鳥居龍蔵の手記

ある老学徒の手記 (岩波文庫 青112-1)

ある老学徒の手記 (岩波文庫 青112-1)

著者は明治から昭和を生きた、極東地域における人類学・考古学で大きな業績を残した大学者である。最近ではあまり知られていないが、かつては「小学校も出ておらずに」大成した学者として、有名な存在であったらしい。実際、東京帝国大学の人類学教室を主宰する坪井正五郎が、若き著者を標本整理係として雇うことで、学問を成すことを可能にしたのだった。だから、著者を「在野の大学者」とするのは、誤解を招きやすいだろう。仮に「標本整理係」であろうと、その身分をフル活用して、著者は様々な講義を貪欲に聴講していくし、その学術調査も、東京帝国大学の辞令を以て行われているものが殆どである。民間人として学術調査に当たるようになるのは、彼の学問が汎く知られるようになってからである。ただし、東京帝国大学を辞めるのは、アカデミズムにおける数々の陰湿な「いじめ」があったからなのは間違いない。
 本書の面白さは、著者の奔放さにあるだろう。独自に様々な知識を吸収しながら、機会があれば積極的に極東アジアを調査していく彼の姿を見るのは、一種の冒険物語を読むようだとも云える。なかでも、妻と幼子を連れながら、モンゴルの未開地に入り込んで行くところなどは、誰でも驚かされるだろう。だって、大陸において、妻子とともに危険な渡河まで何度もするのですよ。

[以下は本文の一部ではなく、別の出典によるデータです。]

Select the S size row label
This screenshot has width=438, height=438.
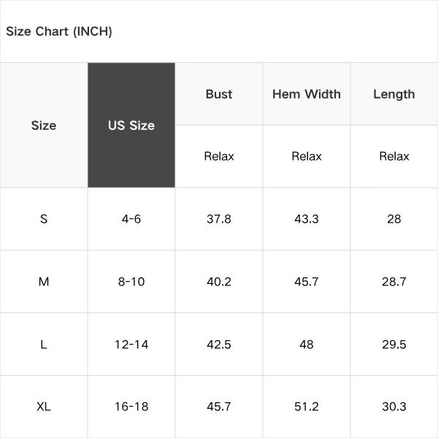[x=44, y=219]
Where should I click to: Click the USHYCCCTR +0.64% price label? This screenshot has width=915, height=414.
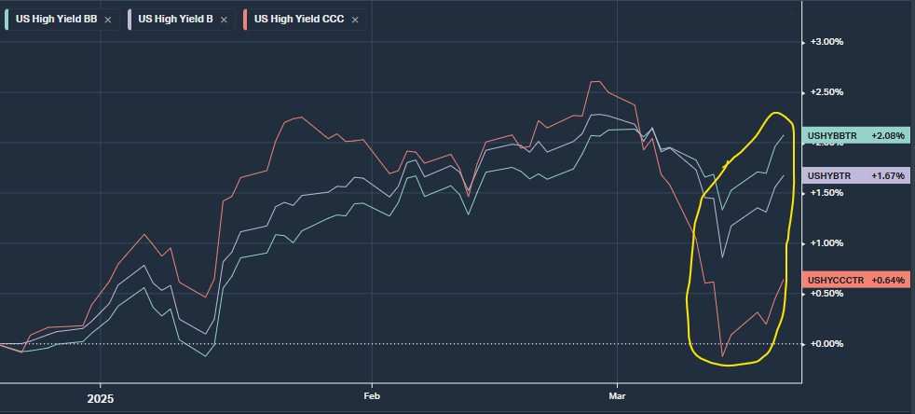(855, 279)
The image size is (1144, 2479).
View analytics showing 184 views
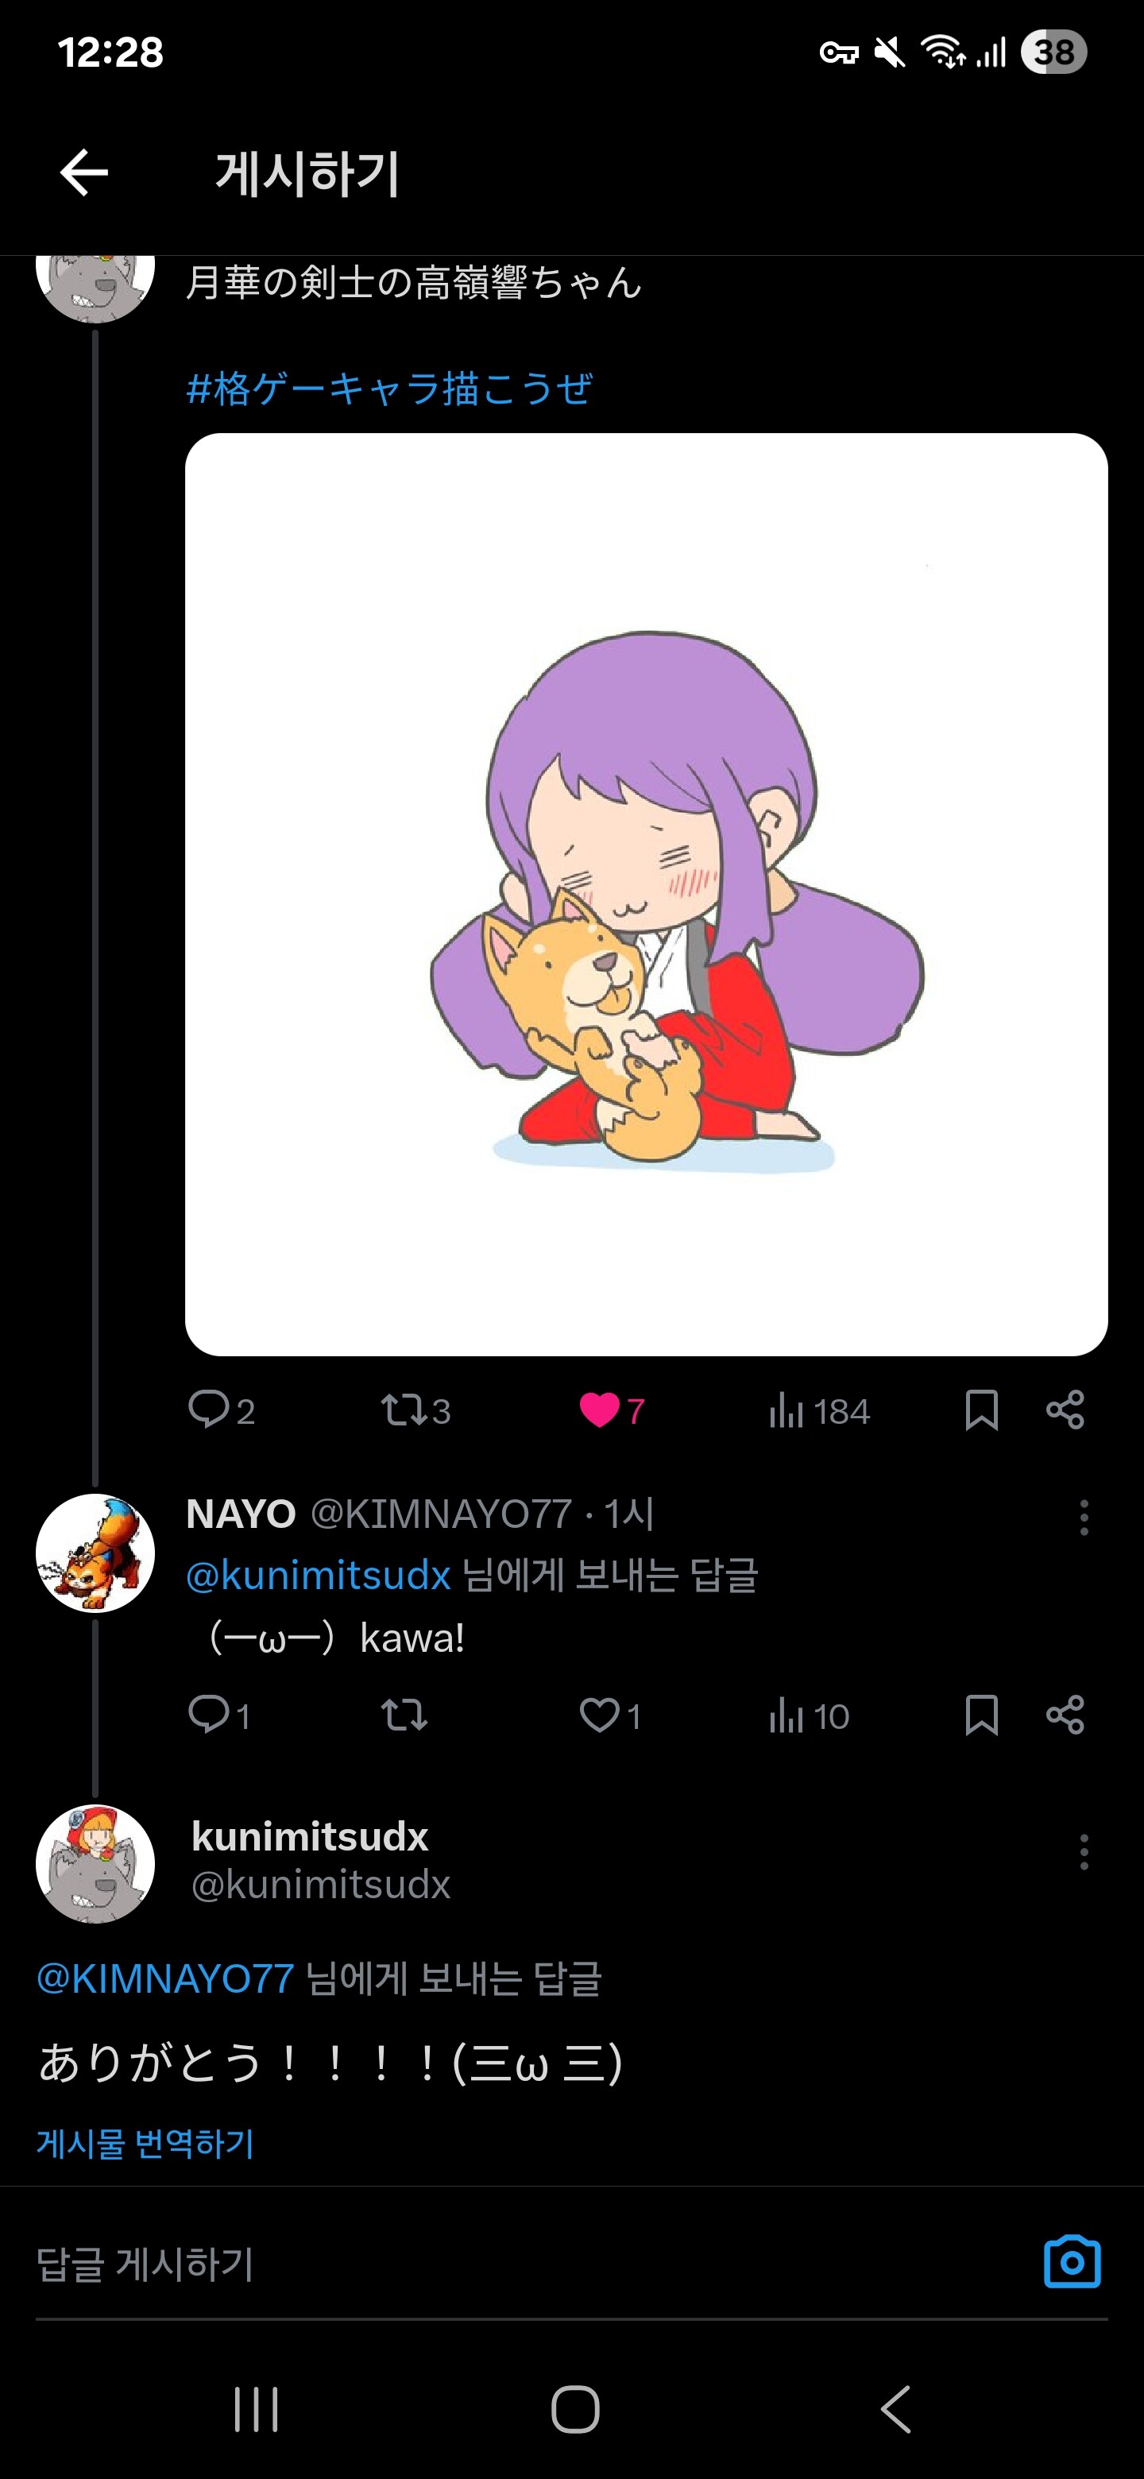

政情だって、安定しているわけではないし。
 最後にちょっと指摘しておきたいのだが、著者の人類学・考古学調査は、日本の帝国主義的膨張にピタリと即しているのである(朝鮮、台湾、モンゴル、満洲、シベリア、サハリン、千島列島)。これは、かかる学問の本場であった西欧の事情と、まったく同型である。西欧の場合でも、人類学というのは帝国主義と不可分の関係にあった。著者がそのことに自覚的であったのかどうかは、本書からは読み取れない。もちろんこれは、著者を非難しているわけではない。ちょっと気になったまでのこと。ただ、西欧の人類学者たちも、こんな感じだったのかなとは思った。